Rewrite the listing below, changing "Find the location of a particular element" to "Locate a specific element" everywhere and leaving everything else as it is.

Material →
+===+

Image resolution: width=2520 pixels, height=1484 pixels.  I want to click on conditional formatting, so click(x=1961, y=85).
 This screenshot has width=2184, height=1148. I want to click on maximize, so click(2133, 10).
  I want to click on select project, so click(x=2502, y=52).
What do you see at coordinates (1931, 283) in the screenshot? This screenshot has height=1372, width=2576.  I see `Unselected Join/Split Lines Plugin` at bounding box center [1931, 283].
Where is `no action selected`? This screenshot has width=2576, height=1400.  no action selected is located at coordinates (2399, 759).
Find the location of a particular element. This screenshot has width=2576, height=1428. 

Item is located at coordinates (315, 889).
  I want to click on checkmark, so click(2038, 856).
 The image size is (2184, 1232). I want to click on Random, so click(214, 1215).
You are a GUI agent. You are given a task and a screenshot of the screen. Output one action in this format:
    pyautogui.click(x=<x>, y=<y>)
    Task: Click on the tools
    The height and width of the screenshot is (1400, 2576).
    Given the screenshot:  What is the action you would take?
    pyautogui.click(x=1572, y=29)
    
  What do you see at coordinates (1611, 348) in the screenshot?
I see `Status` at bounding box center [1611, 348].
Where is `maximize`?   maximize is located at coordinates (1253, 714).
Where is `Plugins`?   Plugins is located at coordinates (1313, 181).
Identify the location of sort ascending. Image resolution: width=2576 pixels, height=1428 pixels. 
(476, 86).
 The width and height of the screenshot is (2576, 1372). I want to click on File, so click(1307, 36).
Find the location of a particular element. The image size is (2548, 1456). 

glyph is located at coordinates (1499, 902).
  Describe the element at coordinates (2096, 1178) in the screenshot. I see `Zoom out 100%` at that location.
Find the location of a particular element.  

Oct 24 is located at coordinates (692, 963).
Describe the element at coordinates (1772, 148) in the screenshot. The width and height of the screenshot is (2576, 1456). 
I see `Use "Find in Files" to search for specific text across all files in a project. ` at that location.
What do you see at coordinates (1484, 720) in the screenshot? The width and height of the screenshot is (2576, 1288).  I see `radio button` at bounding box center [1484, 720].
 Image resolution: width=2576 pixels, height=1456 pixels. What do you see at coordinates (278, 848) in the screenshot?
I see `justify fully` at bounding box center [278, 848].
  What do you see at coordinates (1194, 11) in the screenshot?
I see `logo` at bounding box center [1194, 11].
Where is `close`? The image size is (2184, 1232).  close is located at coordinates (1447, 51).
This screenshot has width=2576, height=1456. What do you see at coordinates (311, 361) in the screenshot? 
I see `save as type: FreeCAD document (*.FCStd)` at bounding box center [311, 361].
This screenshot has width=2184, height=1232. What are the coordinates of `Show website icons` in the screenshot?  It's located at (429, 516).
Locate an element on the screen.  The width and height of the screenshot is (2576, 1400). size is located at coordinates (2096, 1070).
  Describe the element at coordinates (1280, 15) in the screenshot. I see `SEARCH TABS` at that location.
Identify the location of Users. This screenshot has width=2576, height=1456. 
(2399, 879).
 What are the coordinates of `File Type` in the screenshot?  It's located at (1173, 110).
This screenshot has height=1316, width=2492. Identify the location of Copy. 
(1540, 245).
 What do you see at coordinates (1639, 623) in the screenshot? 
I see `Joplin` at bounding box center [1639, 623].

+===+

Task response →
Image resolution: width=2520 pixels, height=1484 pixels.  I want to click on conditional formatting, so click(x=1961, y=85).
 This screenshot has width=2184, height=1148. I want to click on maximize, so click(2133, 10).
  I want to click on select project, so click(x=2502, y=52).
What do you see at coordinates (1931, 283) in the screenshot? This screenshot has height=1372, width=2576.  I see `Unselected Join/Split Lines Plugin` at bounding box center [1931, 283].
Where is `no action selected`? This screenshot has width=2576, height=1400.  no action selected is located at coordinates (2399, 759).
Locate a specific element. This screenshot has width=2576, height=1428. 

Item is located at coordinates (315, 889).
  I want to click on checkmark, so click(2038, 856).
 The image size is (2184, 1232). I want to click on Random, so click(214, 1215).
You are a GUI agent. You are given a task and a screenshot of the screen. Output one action in this format:
    pyautogui.click(x=<x>, y=<y>)
    Task: Click on the tools
    The height and width of the screenshot is (1400, 2576).
    Given the screenshot:  What is the action you would take?
    pyautogui.click(x=1572, y=29)
    
  What do you see at coordinates (1611, 348) in the screenshot?
I see `Status` at bounding box center [1611, 348].
Where is `maximize`?   maximize is located at coordinates (1253, 714).
Where is `Plugins`?   Plugins is located at coordinates (1313, 181).
Identify the location of sort ascending. Image resolution: width=2576 pixels, height=1428 pixels. 
(476, 86).
 The width and height of the screenshot is (2576, 1372). I want to click on File, so click(1307, 36).
Locate a specific element. The image size is (2548, 1456). 

glyph is located at coordinates (1499, 902).
  Describe the element at coordinates (2096, 1178) in the screenshot. I see `Zoom out 100%` at that location.
Locate a specific element.  

Oct 24 is located at coordinates (692, 963).
Describe the element at coordinates (1772, 148) in the screenshot. The width and height of the screenshot is (2576, 1456). 
I see `Use "Find in Files" to search for specific text across all files in a project. ` at that location.
What do you see at coordinates (1484, 720) in the screenshot? The width and height of the screenshot is (2576, 1288).  I see `radio button` at bounding box center [1484, 720].
 Image resolution: width=2576 pixels, height=1456 pixels. What do you see at coordinates (278, 848) in the screenshot?
I see `justify fully` at bounding box center [278, 848].
  What do you see at coordinates (1194, 11) in the screenshot?
I see `logo` at bounding box center [1194, 11].
Where is `close`? The image size is (2184, 1232).  close is located at coordinates (1447, 51).
This screenshot has width=2576, height=1456. What do you see at coordinates (311, 361) in the screenshot? 
I see `save as type: FreeCAD document (*.FCStd)` at bounding box center [311, 361].
This screenshot has width=2184, height=1232. What are the coordinates of `Show website icons` in the screenshot?  It's located at (429, 516).
Locate an element on the screen.  The width and height of the screenshot is (2576, 1400). size is located at coordinates (2096, 1070).
  Describe the element at coordinates (1280, 15) in the screenshot. I see `SEARCH TABS` at that location.
Identify the location of Users. This screenshot has width=2576, height=1456. 
(2399, 879).
 What are the coordinates of `File Type` in the screenshot?  It's located at (1173, 110).
This screenshot has height=1316, width=2492. Identify the location of Copy. 
(1540, 245).
 What do you see at coordinates (1639, 623) in the screenshot? 
I see `Joplin` at bounding box center [1639, 623].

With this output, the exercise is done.